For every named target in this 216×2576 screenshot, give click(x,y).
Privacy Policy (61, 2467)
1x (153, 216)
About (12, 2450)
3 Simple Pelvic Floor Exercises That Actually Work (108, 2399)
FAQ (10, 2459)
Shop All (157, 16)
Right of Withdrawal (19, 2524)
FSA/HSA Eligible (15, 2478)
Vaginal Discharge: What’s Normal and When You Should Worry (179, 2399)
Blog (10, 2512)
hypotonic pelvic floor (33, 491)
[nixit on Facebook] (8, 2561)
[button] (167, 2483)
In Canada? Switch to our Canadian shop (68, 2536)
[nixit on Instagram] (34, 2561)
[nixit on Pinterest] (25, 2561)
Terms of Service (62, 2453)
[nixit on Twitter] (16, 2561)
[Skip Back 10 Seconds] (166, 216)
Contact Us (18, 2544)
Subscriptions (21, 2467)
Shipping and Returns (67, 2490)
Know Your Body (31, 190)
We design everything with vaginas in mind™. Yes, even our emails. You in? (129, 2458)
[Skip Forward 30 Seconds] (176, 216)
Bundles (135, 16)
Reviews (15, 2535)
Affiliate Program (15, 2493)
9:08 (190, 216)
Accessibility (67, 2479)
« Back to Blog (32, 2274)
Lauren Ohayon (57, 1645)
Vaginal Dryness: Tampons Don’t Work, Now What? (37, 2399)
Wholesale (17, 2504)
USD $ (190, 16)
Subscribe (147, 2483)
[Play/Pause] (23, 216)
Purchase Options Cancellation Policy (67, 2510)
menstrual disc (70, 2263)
--
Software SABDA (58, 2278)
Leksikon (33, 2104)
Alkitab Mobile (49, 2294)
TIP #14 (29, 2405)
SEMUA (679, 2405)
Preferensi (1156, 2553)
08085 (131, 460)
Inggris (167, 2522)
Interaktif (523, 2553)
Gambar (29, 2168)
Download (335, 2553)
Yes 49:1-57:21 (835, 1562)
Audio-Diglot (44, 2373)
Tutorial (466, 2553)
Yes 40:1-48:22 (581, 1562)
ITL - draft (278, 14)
--
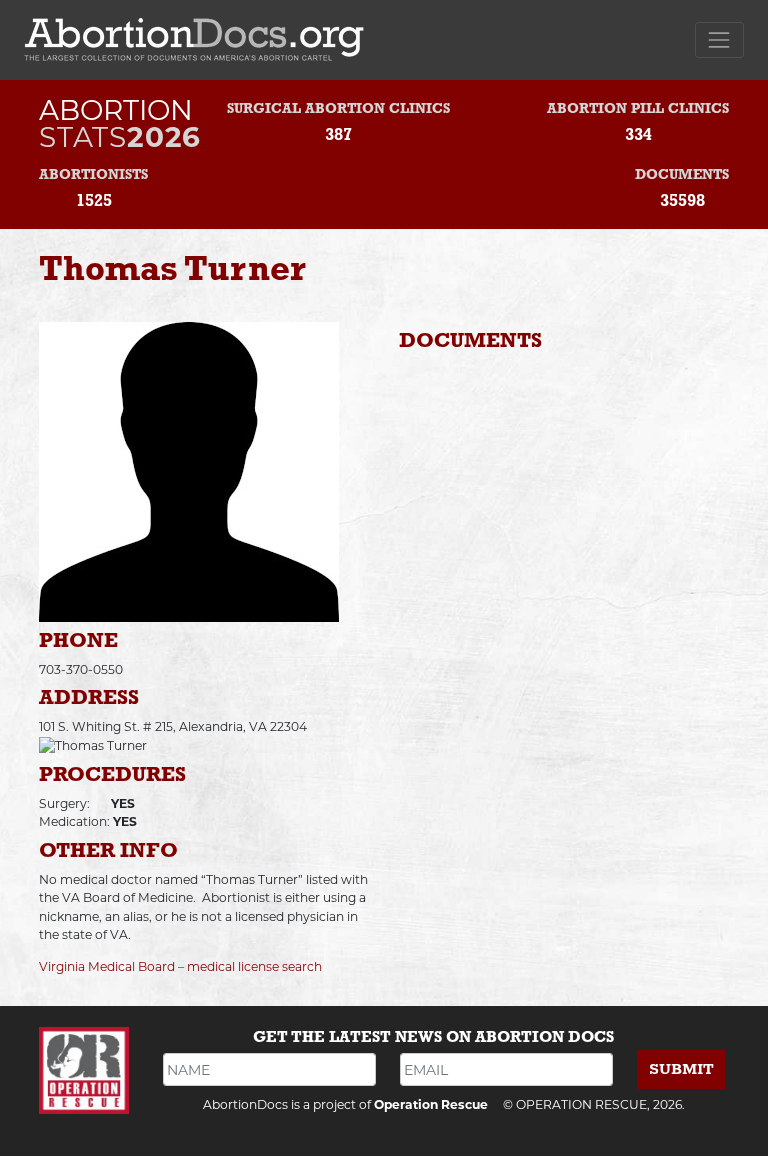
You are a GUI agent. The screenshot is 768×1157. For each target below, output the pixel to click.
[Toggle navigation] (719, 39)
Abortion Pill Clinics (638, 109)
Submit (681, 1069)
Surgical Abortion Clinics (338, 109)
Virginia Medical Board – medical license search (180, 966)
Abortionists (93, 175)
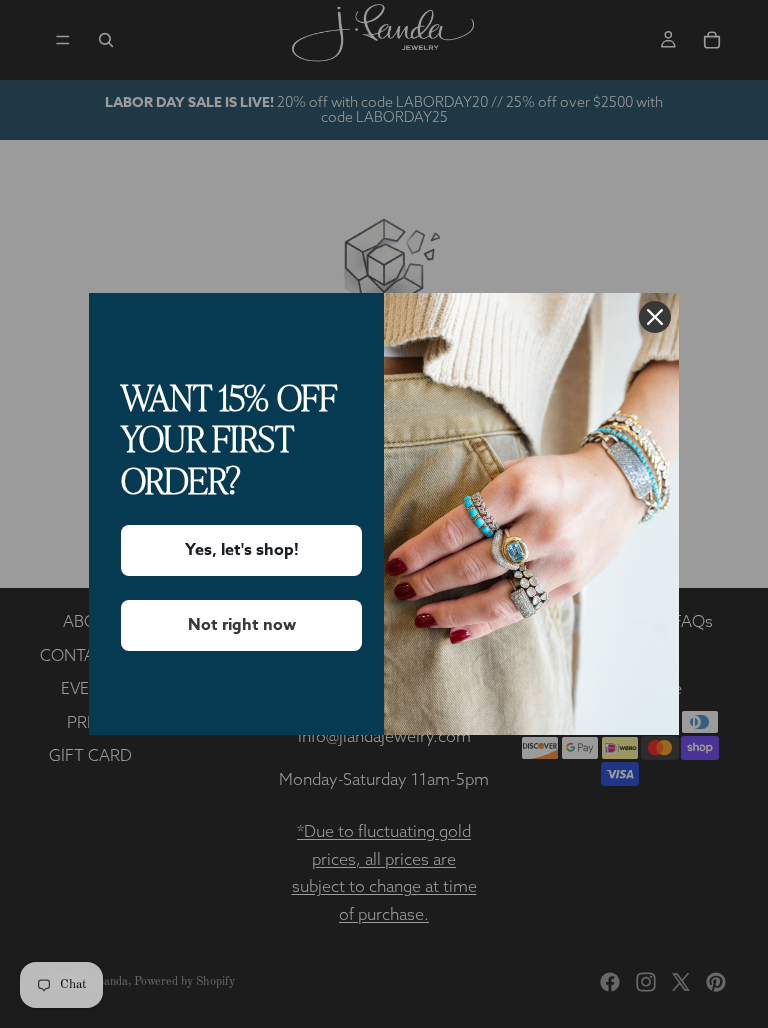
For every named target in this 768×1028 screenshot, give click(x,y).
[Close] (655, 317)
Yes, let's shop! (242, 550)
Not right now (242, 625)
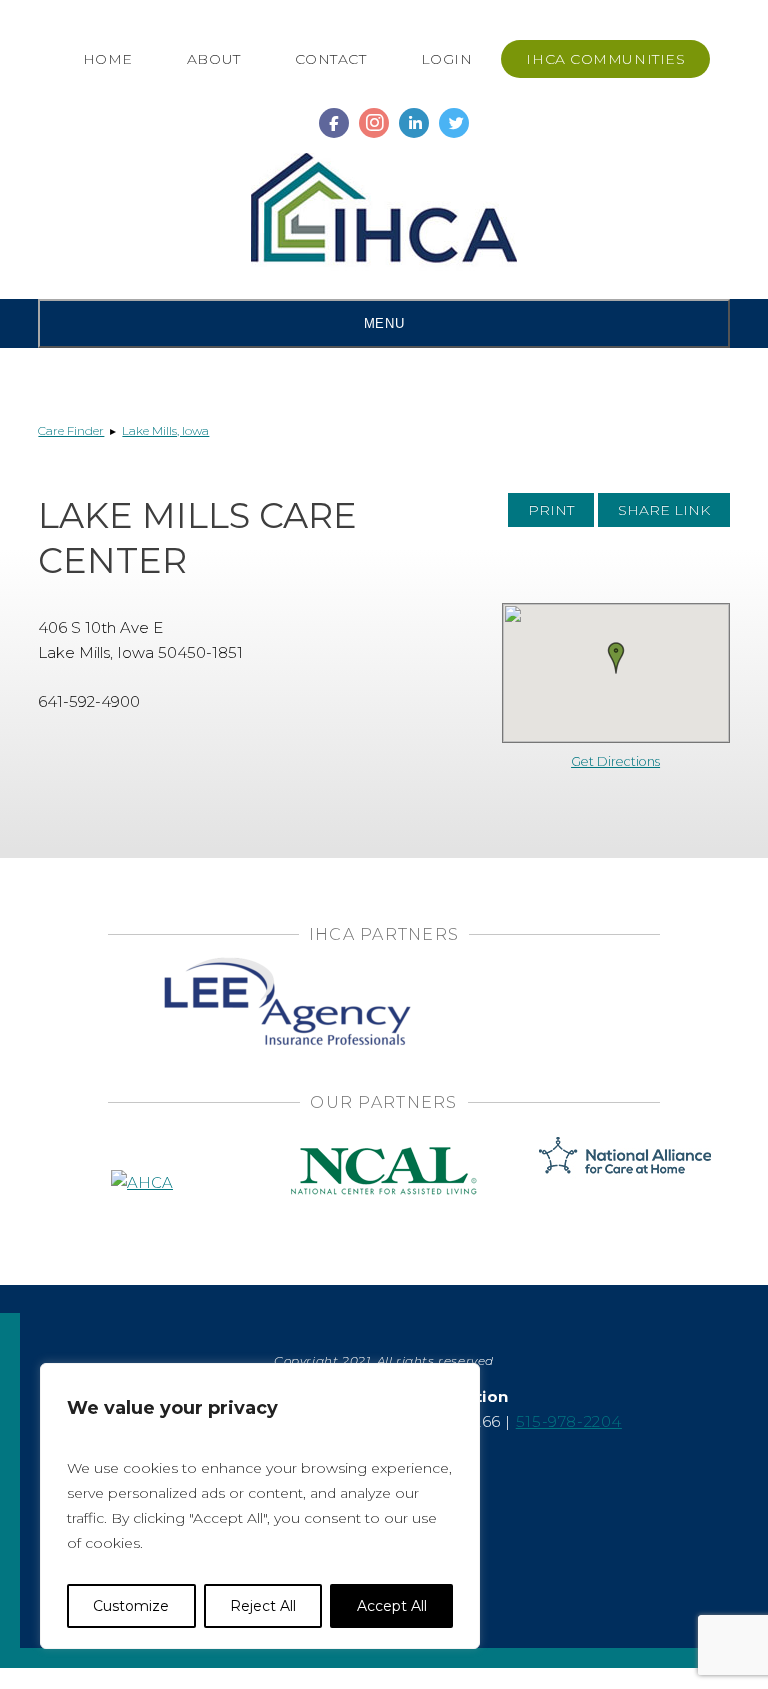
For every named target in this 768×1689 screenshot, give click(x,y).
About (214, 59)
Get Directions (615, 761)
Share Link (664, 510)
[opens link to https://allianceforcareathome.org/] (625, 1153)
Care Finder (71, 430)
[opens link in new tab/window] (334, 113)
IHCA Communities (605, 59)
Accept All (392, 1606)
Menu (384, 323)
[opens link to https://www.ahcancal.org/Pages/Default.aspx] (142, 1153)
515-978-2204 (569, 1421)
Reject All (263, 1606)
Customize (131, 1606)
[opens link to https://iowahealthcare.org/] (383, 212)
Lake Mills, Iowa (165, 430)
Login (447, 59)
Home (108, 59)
--
__Problem description__. Check each line of the records for the string "opens" and copy those that have it.

__Reply__.
[opens link to https://allianceforcareathome.org/] (625, 1153)
[opens link in new tab/window] (334, 113)
[opens link to https://www.ahcancal.org/Pages/Default.aspx] (142, 1153)
[opens link to https://iowahealthcare.org/] (383, 212)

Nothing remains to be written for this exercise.